Industry-wide, offshore wind costs have risen sharply; for instance, similar projects have reported increases of up to 57% since initial approvals, far exceeding original projections.

Evaluations by JERA Nex BP concluded there is “no viable path” forward in the current environment, prompting the closure of U.S. operations.

This assessment factors in not just economic challenges but also political opposition. President Trump’s administration has issued stop-work orders, initiated permit reviews, and canceled over $679 million in Department of Transportation financing for ports supporting offshore wind, including facilities in Massachusetts critical to projects like Beacon.

Trump has repeatedly criticized offshore wind as “unsightly, inefficient, and harmful to whales and birds,” prioritizing oil and gas revival over renewables.

Role of Inflation Reduction Act Subsidies and Project Viability

The decision to halt Beacon Wind has raised questions about the project’s dependence on federal subsidies, particularly those under the Inflation Reduction Act (IRA) of 2022, which provides tax credits and incentives for renewable energy development. While the article announcing the halt does not explicitly cite a loss of IRA subsidies as the direct cause, the broader policy shifts under Trump have eroded government support for offshore wind.

The IRA remains intact, but related funding streams—such as port grants—have been axed, indirectly impacting project economics. Offshore wind projects like Beacon are generally not viable without subsidies. Analysts note that the sector relies heavily on taxpayer and ratepayer support to offset high upfront costs, which can make electricity rates rise significantly.

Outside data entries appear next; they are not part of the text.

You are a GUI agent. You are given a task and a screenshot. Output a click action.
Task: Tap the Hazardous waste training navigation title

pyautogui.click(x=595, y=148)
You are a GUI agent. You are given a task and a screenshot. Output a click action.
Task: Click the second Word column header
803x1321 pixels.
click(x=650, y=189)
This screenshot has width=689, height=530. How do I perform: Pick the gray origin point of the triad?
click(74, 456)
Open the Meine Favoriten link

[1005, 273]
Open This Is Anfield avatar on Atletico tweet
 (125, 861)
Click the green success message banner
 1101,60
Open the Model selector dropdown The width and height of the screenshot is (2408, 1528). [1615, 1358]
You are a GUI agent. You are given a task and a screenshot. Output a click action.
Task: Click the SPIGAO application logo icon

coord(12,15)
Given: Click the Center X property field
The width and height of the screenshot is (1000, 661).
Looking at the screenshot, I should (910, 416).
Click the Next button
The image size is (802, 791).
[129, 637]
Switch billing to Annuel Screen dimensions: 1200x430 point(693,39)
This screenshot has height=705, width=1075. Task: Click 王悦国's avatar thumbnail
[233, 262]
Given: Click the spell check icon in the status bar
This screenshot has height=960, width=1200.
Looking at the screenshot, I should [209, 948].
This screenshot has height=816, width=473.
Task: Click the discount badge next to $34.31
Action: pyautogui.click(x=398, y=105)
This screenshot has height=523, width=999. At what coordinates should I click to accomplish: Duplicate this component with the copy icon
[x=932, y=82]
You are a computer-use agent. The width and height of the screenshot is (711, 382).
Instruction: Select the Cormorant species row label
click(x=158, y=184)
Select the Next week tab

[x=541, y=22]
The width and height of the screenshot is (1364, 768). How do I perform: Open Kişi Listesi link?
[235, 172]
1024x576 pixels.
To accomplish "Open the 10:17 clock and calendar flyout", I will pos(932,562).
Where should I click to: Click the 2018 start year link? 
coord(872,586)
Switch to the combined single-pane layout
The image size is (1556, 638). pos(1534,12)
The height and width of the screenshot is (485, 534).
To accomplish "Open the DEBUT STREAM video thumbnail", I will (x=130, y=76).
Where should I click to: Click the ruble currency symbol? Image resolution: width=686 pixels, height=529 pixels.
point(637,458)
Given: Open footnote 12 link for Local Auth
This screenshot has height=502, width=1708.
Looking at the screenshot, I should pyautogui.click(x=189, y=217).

Even with IRA incentives, recent cost overruns have pushed many developments into unprofitability, leading to cancellations or renegotiations.

Prior to these overruns, Beacon Wind might have stood on firmer ground with subsidies in place; initial projections under Equinor-BP assumed strike prices that incorporated federal support, making it marginally competitive in a subsidized market.

However, without subsidies and before accounting for overruns, the project would likely have been uneconomical, as offshore wind’s levelized costs often exceed those of onshore alternatives or fossil fuels without policy backing.

BP’s Recent Earnings and Future Projections

This development comes as BP navigates a mixed financial landscape, with a renewed focus on high-return oil and gas amid retreats from renewables. In its last reported quarter (Q2 2025), BP delivered underlying replacement cost profit of $2.35 billion, surpassing analyst expectations of around $1.8 billion. Earnings per American Depositary Share (ADS) came in at $0.90, down from $1.00 year-over-year but still a beat. Revenues totaled $47.7 billion, a slight decline from $48.3 billion in Q2 2024.

This followed a weaker Q1 2025, where underlying profit was $1.4 billion, reported profit $0.7 billion, and revenues $46.5 billion.

Looking ahead, BP’s Q3 2025 earnings report, scheduled for November 4, 2025, is expected to show EPS of approximately $0.77, reflecting ongoing pressures from volatile oil prices but supported by resilient refining margins.

For Q4 2025, projections indicate potential growth, with some estimates suggesting a 31.8% quarter-over-quarter increase in EPS, driven by seasonal demand and operational efficiencies.

Full-year 2025 consensus forecasts point to EPS around $2.74 to $4.10 (varying by source, likely due to share vs. ADS differences), with revenues projected at $179.5 billion—a modest increase reflecting expected recovery in energy markets.

Quarter
Underlying Profit ($B)
EPS ($)
Revenues ($B)
Key Notes
Q1 2025
1.4
~0.25 (est.)
46.5
Weaker oil prices impacted results.
Q2 2025
2.35
0.90
47.7
Beat expectations; focus on oil/gas.
Q3 2025 (Expected)
N/A
0.77
N/A
Volatile markets; report due Nov 4.
Q4 2025 (Projected)
N/A
~1.00 (est.)
N/A
Potential growth from demand recovery.
Full Year 2025 (Consensus)
N/A
2.74-4.10
179.5
Modest growth amid energy transition shifts.

BP’s pivot away from offshore wind, exemplified by the Beacon halt, aligns with its strategy to prioritize profitable fossil fuel segments while monitoring renewables for future opportunities. As the energy landscape evolves, the fate of projects like Beacon Wind will depend on stabilizing costs and shifting political winds.